We met on Wednesday. Two students brought doughnuts for the entire class. We had an oversupply of goodness!
It was now the Monday morning after the long four day break from school. The radio reported that a few schools south and west of us had closed for the day because of freezing rain.
"Freezing rain?" I checked the weather report for where I was headed--yes, freezing rain.
"Rain or shine, I will be here" or canceling class were the options.
I started driving.
It was a dry 27 when I left home. A few minutes later, little drops fell. Ice on the windshield. It was now a damp 28.
A slow drive it was. "No sharp turns" I reminded myself.
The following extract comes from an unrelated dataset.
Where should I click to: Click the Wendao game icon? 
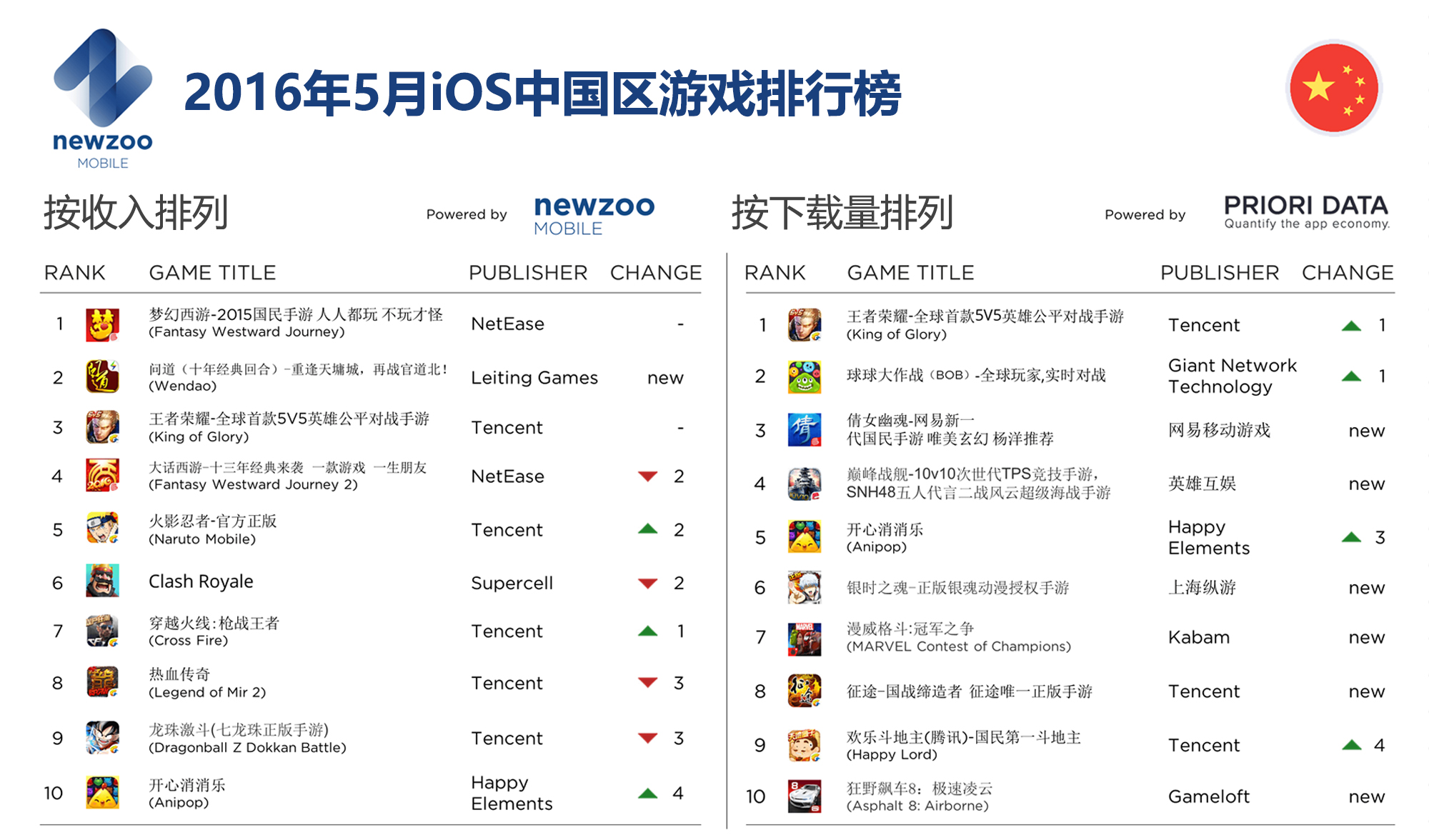click(x=102, y=376)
A few miles in, I saw the first of the three casualties--a car in the ditch.
"Am I being stupid to drive to work today?" But, I continued on. I had by now joined a caravan of slow moving cars and trucks. It felt good to have company. "If they are with me, then I can make it."
The truck in the other direction had the hazard lights on as it approached us, and as it kept going. I figured the driver was warning us about something ahead. The traffic was slowing down. I was impressed with my fellow-drivers. We were such good drivers--slow speeds, lots of gap between vehicles, and all the safety protocols in place. There is hope.
I could see the flashing lights of the cops. And then the sight of another car in the ditch. An older man was walking up the grade to the road.
It could have easily been me in the ditch, as it happened once a few years ago. Thankfully, only that once. I felt sorry for the older man.
Any given day, any disaster can strike any of us. A tiny error in judgment is all that it takes. Shit happens! We fail to understand and appreciate how fortunate we are when things are "normal."
The class made it all worth.
The weather the rest of the week will be back to normal for this time of the year--no freezing rain and black ice.
As the Monday fades away in the rear-view mirror, memories of this white-knuckle experience will also fade away. I suppose it is a good thing that the human mind forgets most of the bad experiences--else, humanity would never take risks of any kind.